### WHAT NEEDS TO BE DONE
Retrieve every line from the records in which the word "computer" occurs.

### TASK INPUT
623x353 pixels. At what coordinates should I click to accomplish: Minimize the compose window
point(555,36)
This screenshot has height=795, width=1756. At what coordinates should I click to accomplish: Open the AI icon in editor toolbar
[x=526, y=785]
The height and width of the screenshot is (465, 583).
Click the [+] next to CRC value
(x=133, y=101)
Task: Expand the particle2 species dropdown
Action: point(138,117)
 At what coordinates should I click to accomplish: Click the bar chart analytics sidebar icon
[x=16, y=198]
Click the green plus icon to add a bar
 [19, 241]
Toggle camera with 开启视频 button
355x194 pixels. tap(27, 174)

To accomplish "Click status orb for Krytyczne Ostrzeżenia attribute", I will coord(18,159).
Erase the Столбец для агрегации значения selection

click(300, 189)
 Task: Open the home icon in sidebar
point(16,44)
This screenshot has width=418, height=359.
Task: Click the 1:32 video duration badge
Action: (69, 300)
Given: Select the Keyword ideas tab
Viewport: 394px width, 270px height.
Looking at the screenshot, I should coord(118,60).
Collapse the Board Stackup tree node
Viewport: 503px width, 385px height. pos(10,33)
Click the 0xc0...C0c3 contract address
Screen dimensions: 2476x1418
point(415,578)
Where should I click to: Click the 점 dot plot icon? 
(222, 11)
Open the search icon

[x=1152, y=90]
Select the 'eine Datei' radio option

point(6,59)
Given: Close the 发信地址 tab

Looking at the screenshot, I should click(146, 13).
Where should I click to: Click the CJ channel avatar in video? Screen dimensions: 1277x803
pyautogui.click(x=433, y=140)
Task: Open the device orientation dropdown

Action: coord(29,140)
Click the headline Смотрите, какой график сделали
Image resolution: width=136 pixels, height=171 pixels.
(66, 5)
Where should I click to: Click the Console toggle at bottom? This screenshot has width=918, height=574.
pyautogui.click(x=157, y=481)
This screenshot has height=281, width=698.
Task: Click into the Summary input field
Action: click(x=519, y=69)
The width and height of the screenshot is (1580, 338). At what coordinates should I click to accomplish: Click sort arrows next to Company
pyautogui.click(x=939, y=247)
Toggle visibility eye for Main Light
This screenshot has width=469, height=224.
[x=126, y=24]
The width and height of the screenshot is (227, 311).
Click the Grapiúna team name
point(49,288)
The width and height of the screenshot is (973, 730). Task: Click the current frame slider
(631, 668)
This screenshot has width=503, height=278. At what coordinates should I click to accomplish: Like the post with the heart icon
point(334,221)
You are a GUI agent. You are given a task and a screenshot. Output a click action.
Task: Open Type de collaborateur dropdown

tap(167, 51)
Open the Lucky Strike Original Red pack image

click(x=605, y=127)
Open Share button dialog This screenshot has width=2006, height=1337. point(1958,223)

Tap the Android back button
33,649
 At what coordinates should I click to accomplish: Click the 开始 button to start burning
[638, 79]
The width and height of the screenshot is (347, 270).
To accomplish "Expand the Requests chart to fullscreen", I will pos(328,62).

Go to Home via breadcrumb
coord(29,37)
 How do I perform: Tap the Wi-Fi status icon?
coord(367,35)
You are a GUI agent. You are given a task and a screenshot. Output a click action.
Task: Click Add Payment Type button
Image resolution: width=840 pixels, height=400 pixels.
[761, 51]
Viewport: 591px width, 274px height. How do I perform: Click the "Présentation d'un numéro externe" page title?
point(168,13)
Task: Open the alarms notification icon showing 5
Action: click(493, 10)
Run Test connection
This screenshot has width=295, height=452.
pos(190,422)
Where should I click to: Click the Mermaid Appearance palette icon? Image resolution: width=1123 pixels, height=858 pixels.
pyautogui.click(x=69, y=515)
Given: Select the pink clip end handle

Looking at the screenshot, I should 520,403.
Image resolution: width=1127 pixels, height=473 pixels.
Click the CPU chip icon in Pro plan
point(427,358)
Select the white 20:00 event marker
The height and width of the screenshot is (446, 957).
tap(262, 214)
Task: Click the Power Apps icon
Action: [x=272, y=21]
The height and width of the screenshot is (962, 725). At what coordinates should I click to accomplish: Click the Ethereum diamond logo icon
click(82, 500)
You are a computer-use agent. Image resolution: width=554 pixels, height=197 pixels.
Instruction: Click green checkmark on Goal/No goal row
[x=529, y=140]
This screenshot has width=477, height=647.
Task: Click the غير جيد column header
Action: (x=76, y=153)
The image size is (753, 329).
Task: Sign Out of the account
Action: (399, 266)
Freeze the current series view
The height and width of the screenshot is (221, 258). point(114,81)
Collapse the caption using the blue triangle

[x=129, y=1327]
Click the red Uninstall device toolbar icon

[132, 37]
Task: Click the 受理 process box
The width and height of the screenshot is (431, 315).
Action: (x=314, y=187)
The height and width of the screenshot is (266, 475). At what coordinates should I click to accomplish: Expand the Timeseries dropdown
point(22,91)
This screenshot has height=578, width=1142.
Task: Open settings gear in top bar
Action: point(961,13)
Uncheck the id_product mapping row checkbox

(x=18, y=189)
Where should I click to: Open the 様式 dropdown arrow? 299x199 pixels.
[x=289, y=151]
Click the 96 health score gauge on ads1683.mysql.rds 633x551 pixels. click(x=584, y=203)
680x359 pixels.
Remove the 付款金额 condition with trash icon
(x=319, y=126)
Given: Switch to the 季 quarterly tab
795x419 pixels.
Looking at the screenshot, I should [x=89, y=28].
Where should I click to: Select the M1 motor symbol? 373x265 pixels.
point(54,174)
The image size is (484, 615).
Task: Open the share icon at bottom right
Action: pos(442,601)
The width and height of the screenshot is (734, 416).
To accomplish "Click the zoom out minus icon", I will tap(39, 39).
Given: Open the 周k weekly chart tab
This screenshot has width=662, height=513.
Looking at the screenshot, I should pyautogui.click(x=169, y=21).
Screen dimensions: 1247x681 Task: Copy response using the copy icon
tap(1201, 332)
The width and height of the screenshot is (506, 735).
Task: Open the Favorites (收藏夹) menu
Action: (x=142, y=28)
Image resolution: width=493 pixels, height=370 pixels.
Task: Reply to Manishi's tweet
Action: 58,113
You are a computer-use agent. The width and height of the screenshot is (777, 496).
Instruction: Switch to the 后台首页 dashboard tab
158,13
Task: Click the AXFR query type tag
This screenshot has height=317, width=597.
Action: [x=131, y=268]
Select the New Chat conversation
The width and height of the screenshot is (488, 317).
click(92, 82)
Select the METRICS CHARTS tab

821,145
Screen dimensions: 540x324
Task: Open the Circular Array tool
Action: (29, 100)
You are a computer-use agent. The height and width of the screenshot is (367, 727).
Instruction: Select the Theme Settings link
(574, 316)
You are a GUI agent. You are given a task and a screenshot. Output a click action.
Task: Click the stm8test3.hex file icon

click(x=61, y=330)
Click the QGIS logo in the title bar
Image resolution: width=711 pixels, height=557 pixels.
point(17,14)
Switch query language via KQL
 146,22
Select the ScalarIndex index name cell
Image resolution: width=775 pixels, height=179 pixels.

### ANSWER SECTION
You are a computer-use agent. Image resolution: width=554 pixels, height=197 pixels.
You are a computer-use agent. The width and height of the screenshot is (777, 496).
You are a computer-use agent. The height and width of the screenshot is (367, 727).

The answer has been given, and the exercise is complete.